→ **EXERCISE INSTRUCTIONS**
Write out exactly, excluding pictures, the lines from the one containing "The height and width of the screenshot is (868, 1386)." through the end of the data, both included.

▬▬▬

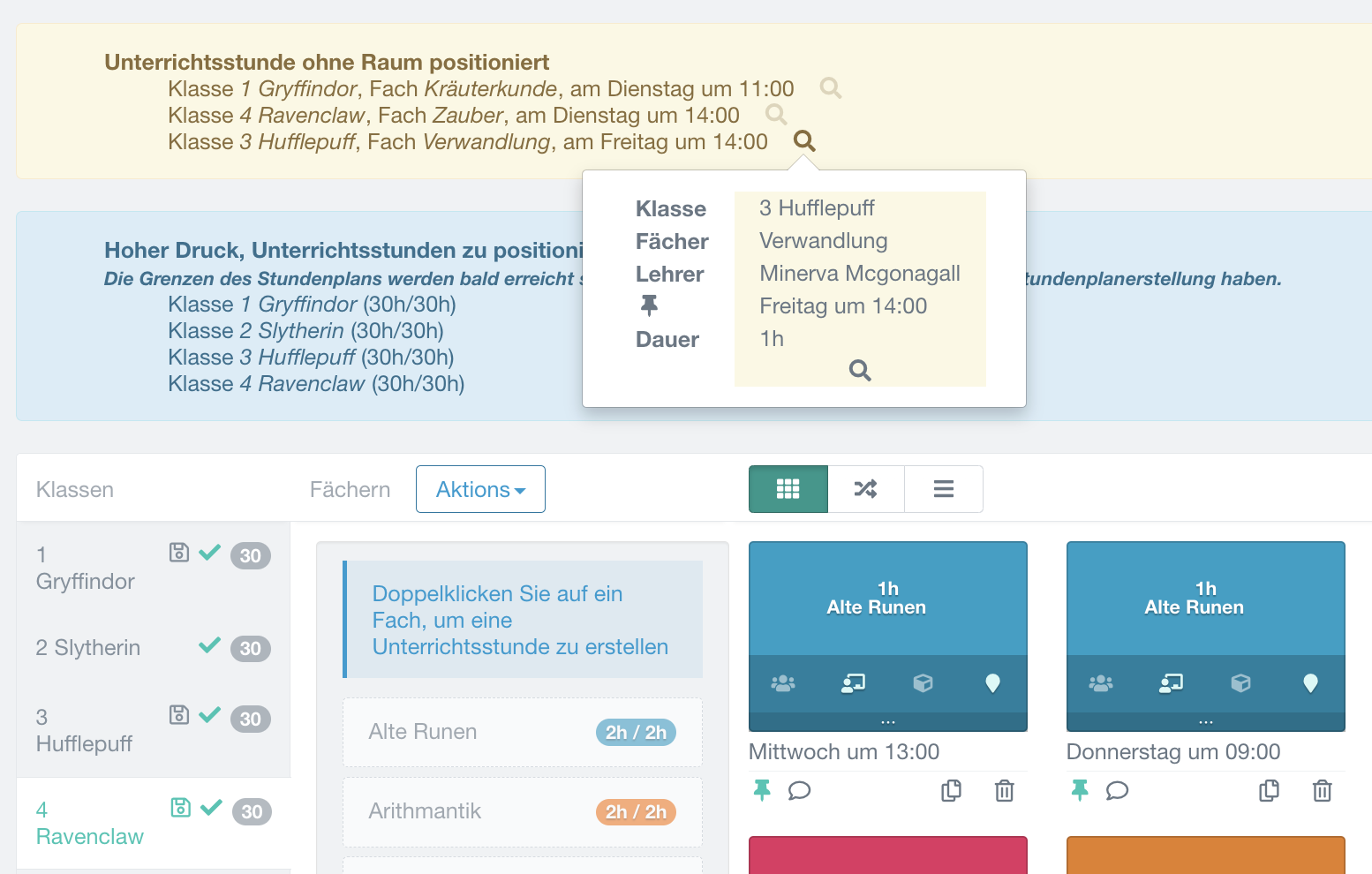The height and width of the screenshot is (874, 1372).
Task: Select class 3 Hufflepuff in list
Action: click(x=84, y=731)
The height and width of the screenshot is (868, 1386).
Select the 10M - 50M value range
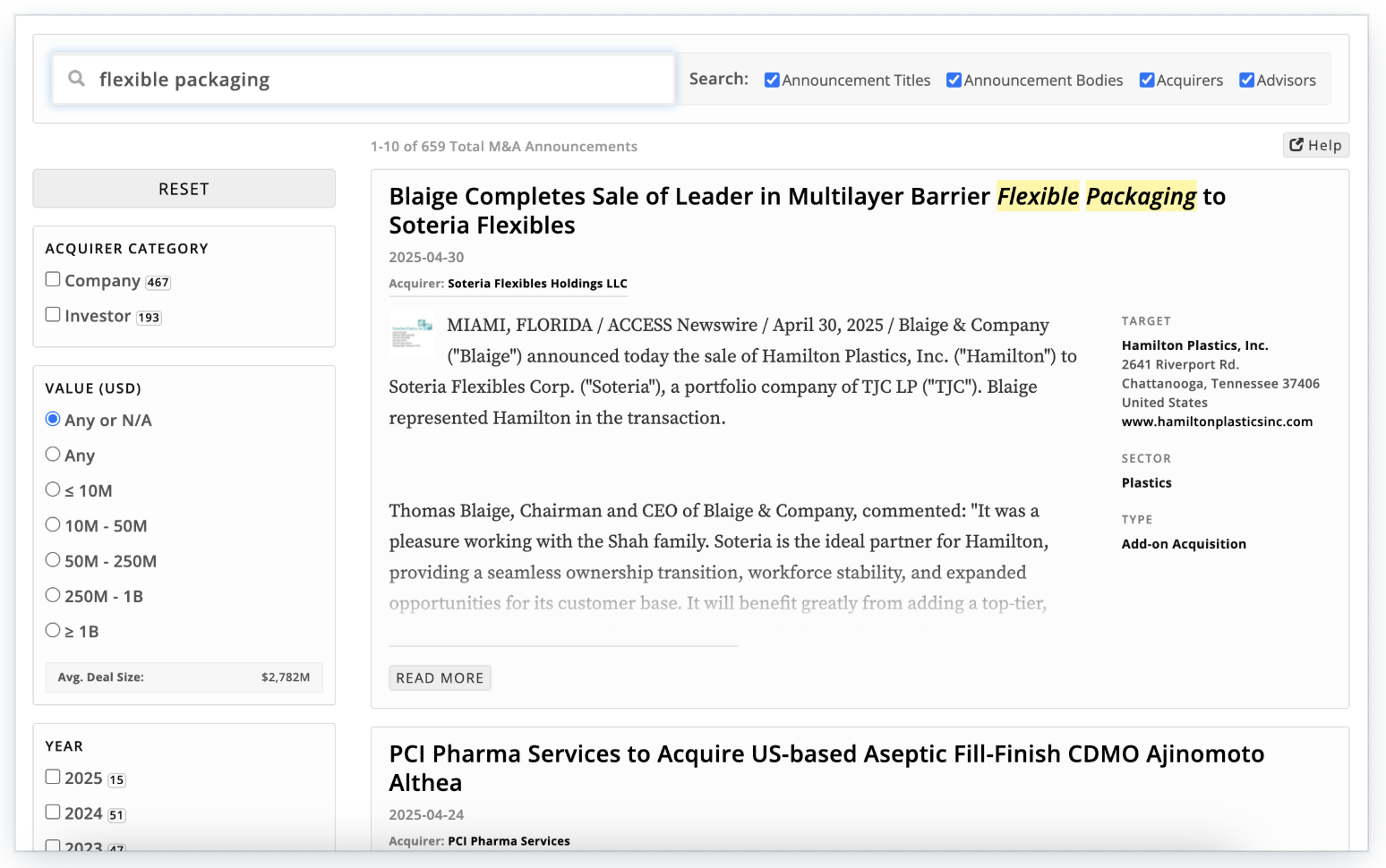tap(53, 525)
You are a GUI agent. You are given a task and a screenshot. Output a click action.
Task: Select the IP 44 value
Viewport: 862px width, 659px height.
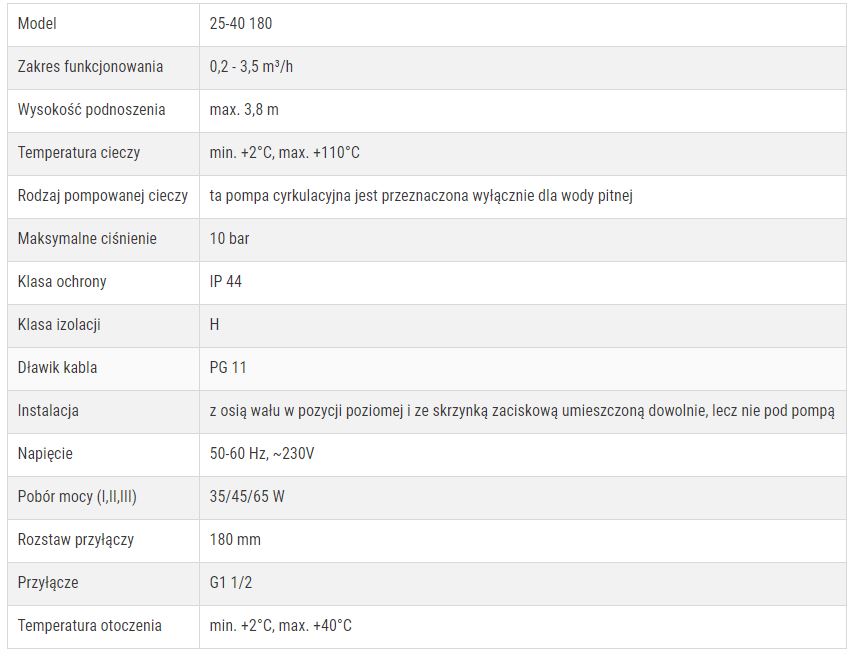click(x=226, y=281)
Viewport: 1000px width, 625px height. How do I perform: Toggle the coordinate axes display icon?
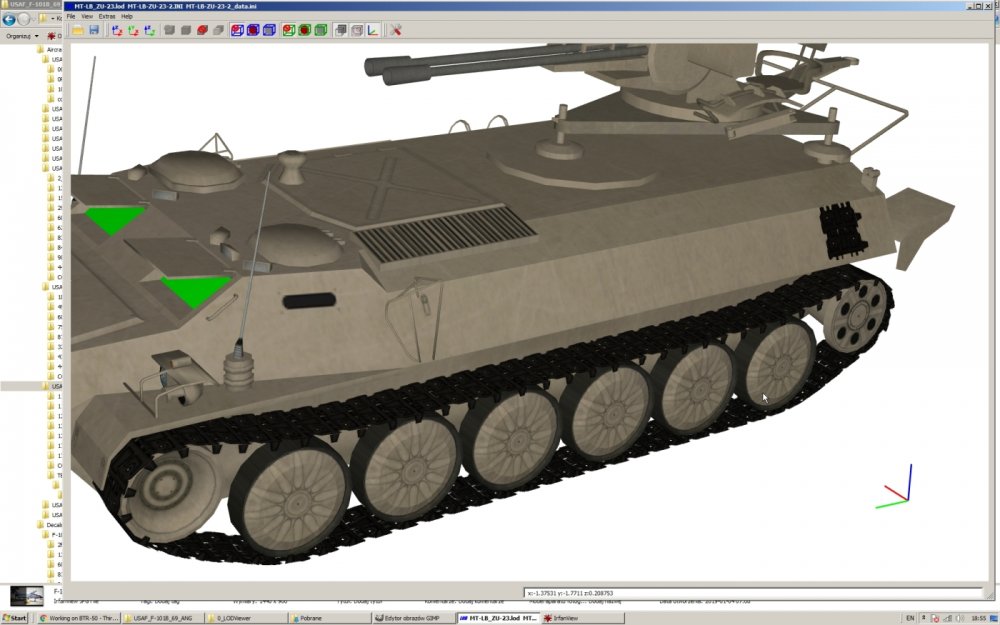373,30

▬▬▬

→ **THE ANSWER**
The height and width of the screenshot is (868, 1386).
Select the 10M - 50M value range
tap(53, 525)
You are a GUI agent. You are given a task and a screenshot. Output a click action.
Task: Select the IP 44 value
Viewport: 862px width, 659px height.
click(x=226, y=281)
Viewport: 1000px width, 625px height. How do I perform: Toggle the coordinate axes display icon?
373,30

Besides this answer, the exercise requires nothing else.